In this paper, we also analyzed the seroprevalence of anti-HCMV IgM antibodies. In the studied cohort, the IgM prevalence rate was 2.2 %. Similar prevalence rates were also reported for pregnant women in Finland (4.0 %), Australia (5.5 %), and France (5.7 %) [24, 27, 35]. In the case of the French cohort, the IgM prevalence rate of 5.7 % was characteristic for HCMV-IgG seropositive women, while for the whole study cohort, the IgM prevalence rate was 2.7 %, being similar to the prevalence observed among Polish pregnant women [27]. In addition, both our and French serological screenings were performed by means of the same laboratory tests [27]. In our study, we observed a significant association of the IgM prevalence with patient age, with changes in age-stratified prevalence rates similar to those observed for IgG antibodies. However, no current studies showed any association between age and the HCMV IgM prevalence rates [39, 40, 46]. We suggest that the relatively low IgM prevalence rates, reported in various populations, may have been responsible for the observed discrepancies. In the population of US pregnant women aged 12–49 years, the IgM prevalence rate was 3.0 %, but stayed relatively flat across the age groups [46]. Despite the fact that, in our cohort, age-associated differences in the IgM prevalence rates were observed, the lack of a significant age-related trend was fairly distinctive [46].

Similarly to other studies, no associations were found between the IgM prevalence rates and other risk factors, including education level, offspring, financial status, and the occupational risk of contact with children [24, 27, 47]. We suggest that the lack of relationships might be possibly caused by the relatively low seroprevalence of IgM in the study population (2.2 %; 28/1,250). It seems plausible that only a large cohort study might show the risk factors influencing the prevalence rate of the IgM antibodies. The IgM prevalence tended to be higher in pregnant women with transfusions in their history than in those without transfusion events (4.3 vs. 2.0 %). The lack of significance in the relationship observed in our study might have resulted from the small number of transfused women (3.9 %, 46/1,180). In Bangladesh, a significant increase was observed in the seroprevalence of IgM antibodies for multitransfused patients, showing transfusions as a possible risk factor of HCMV infections during pregnancy [42].

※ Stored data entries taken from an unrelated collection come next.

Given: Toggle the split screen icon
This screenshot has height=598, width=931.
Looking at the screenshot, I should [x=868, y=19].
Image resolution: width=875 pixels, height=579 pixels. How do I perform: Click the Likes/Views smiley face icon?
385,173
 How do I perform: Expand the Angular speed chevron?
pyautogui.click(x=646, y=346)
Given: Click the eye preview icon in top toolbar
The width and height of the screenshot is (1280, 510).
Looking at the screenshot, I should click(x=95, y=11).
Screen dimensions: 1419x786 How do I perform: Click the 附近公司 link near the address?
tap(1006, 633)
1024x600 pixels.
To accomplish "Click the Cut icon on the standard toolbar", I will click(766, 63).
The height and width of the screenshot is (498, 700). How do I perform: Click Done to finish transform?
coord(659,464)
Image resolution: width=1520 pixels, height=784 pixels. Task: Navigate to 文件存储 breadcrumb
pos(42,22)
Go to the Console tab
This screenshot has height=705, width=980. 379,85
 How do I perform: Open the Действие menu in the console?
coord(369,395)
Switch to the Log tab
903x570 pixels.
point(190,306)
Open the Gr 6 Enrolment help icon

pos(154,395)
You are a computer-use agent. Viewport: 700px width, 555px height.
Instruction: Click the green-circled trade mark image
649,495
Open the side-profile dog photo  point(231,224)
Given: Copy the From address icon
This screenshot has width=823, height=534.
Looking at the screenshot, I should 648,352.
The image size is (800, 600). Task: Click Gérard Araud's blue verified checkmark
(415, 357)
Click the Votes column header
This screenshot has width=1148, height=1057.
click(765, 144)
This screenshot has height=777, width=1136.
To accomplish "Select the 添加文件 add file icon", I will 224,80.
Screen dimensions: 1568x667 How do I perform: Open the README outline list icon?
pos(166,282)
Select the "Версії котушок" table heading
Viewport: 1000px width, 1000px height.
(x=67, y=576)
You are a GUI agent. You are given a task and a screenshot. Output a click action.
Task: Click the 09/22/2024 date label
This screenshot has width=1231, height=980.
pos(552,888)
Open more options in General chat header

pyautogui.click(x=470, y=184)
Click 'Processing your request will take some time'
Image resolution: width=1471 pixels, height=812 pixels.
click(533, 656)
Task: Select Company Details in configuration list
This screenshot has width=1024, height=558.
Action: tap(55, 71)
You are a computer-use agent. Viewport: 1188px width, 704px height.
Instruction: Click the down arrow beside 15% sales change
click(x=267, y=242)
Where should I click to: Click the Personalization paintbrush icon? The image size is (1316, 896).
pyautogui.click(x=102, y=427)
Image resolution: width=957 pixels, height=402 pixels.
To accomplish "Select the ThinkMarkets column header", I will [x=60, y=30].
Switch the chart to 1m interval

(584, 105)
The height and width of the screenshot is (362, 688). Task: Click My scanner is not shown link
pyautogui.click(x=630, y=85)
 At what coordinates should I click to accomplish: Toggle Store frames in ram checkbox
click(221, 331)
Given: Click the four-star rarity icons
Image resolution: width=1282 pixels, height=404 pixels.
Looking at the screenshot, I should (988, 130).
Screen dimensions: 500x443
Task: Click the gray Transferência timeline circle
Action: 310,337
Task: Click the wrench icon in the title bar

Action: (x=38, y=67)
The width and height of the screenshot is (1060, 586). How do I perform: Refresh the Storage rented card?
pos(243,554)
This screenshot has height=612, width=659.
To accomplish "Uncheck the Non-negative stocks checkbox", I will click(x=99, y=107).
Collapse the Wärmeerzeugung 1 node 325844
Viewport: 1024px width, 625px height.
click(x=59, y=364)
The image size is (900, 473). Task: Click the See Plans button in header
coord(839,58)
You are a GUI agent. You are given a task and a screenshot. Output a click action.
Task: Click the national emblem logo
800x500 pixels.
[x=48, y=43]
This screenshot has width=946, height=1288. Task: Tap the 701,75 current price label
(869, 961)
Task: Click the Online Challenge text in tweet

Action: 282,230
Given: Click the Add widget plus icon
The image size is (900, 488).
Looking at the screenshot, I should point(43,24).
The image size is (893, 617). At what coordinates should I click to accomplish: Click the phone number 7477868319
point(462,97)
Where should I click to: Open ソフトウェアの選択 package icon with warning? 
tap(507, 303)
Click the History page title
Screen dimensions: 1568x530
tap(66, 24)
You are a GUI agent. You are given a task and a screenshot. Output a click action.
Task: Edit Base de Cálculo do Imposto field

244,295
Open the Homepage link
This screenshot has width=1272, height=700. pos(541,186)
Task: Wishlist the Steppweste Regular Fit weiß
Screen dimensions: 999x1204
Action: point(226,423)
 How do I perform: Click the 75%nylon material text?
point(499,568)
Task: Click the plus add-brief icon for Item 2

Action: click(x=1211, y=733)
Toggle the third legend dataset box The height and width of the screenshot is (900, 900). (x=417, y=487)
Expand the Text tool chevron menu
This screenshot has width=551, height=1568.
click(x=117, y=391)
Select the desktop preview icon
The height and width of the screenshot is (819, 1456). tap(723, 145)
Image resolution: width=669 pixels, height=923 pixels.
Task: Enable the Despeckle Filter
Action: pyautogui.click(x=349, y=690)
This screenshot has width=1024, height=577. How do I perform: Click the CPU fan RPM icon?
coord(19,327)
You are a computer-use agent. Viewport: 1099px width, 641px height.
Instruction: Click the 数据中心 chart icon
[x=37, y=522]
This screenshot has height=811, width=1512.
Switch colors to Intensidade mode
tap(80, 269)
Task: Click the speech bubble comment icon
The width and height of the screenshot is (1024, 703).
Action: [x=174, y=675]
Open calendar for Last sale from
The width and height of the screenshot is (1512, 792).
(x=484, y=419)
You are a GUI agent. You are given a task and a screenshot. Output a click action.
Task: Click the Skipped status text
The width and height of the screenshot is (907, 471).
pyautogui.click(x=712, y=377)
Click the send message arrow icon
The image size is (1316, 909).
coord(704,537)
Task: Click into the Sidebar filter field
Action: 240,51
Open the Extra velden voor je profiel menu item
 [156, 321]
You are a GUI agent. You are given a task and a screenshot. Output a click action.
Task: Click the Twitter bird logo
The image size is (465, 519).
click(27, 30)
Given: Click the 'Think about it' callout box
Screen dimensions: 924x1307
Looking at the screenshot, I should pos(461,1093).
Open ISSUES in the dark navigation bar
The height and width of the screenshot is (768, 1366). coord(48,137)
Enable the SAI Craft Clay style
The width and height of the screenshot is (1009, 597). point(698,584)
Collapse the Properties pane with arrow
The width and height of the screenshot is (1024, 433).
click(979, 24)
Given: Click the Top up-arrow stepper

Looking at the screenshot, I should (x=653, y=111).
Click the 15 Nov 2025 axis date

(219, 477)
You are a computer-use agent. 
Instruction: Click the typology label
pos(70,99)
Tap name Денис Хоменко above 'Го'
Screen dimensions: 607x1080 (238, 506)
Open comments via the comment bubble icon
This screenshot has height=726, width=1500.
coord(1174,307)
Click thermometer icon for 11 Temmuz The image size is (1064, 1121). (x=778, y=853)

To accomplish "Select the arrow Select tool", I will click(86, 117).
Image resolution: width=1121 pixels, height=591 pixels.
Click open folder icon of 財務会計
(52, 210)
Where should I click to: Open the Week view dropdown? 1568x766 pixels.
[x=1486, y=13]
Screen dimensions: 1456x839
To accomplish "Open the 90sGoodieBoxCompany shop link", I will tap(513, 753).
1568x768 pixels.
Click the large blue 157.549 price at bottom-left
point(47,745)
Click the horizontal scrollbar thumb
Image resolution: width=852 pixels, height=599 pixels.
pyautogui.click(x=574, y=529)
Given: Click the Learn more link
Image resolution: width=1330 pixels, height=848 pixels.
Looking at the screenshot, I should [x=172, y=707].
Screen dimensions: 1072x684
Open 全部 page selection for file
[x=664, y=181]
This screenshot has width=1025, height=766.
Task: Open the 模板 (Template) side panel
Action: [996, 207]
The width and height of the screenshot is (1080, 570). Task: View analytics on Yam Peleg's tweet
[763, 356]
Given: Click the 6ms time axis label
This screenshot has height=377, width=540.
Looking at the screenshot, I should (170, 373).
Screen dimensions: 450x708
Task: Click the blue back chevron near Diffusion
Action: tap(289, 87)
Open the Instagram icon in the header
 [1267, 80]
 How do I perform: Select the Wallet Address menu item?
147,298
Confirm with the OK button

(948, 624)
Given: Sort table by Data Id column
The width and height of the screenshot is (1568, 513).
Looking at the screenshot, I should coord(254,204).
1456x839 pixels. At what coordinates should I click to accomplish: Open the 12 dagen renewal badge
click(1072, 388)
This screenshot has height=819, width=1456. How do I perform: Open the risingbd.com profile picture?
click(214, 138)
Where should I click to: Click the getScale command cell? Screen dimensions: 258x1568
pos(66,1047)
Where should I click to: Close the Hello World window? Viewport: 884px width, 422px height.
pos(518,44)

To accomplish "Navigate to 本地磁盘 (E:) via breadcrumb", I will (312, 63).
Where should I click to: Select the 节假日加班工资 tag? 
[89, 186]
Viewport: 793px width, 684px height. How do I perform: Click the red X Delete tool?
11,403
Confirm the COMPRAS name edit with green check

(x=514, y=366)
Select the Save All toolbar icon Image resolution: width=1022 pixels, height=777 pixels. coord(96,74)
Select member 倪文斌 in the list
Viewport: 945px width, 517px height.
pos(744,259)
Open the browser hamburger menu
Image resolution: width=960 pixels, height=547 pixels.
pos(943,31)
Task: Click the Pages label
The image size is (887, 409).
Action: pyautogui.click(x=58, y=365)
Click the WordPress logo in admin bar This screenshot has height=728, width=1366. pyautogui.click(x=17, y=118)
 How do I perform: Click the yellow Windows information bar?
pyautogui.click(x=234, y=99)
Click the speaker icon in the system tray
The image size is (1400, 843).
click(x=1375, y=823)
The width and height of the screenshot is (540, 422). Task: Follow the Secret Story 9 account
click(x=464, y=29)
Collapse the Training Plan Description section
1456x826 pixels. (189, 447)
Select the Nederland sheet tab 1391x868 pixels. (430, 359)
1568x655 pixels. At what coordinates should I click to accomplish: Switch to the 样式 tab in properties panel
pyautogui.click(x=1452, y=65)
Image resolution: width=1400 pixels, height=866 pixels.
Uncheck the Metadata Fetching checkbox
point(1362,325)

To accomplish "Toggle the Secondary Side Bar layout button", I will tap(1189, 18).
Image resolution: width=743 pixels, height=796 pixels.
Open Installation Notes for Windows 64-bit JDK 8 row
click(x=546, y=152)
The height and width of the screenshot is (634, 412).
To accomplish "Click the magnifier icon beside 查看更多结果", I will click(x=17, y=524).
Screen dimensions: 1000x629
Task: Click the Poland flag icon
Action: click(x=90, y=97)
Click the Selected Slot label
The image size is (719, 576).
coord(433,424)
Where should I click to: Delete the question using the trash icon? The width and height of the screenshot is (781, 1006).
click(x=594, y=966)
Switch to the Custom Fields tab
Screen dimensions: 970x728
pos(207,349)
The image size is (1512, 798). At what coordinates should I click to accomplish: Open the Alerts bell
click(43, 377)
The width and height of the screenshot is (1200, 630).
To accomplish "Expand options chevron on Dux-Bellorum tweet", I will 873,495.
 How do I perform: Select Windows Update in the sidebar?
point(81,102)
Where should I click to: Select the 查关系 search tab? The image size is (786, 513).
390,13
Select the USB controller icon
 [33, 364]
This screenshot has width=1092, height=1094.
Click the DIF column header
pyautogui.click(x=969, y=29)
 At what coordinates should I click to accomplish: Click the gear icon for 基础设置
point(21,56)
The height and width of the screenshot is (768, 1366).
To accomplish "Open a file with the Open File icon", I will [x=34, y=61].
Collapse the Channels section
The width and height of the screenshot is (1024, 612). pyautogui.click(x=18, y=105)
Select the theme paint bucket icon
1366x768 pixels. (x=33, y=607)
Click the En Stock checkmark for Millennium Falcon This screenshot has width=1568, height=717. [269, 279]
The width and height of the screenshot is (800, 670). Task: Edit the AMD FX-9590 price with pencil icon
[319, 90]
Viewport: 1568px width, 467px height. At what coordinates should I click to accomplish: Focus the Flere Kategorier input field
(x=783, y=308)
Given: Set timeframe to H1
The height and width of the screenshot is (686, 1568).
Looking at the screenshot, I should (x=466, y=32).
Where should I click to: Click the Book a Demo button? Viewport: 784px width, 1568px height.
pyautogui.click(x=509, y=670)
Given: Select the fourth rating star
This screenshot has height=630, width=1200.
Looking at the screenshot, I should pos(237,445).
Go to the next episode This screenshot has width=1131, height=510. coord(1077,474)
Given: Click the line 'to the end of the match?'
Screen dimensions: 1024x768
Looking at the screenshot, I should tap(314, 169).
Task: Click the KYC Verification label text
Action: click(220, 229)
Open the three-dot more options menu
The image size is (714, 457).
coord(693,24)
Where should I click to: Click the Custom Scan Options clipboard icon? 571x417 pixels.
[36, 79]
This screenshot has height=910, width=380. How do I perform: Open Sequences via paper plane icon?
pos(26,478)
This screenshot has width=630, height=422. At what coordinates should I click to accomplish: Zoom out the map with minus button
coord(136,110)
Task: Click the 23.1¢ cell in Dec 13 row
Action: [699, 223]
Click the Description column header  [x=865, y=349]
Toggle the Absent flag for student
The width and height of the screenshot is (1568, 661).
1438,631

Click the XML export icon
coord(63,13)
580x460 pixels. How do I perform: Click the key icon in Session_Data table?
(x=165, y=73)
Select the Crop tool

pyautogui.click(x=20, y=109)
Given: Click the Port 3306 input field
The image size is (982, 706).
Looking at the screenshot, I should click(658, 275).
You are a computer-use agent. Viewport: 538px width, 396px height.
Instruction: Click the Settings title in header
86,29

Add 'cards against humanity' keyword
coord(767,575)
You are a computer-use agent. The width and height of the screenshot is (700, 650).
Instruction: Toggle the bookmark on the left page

In comparison with other European pregnancy populations, the prevalence of IgG anti-HCMV in the Polish pregnancy cohort is high. Primary and vocational education, having children, and age above 36 years are most serious risk factors of HCMV infections during pregnancy. This indicates the primary prophylaxis to increase the awareness of the risks, related to HCMV infections, in pregnancy as an extremely important measure.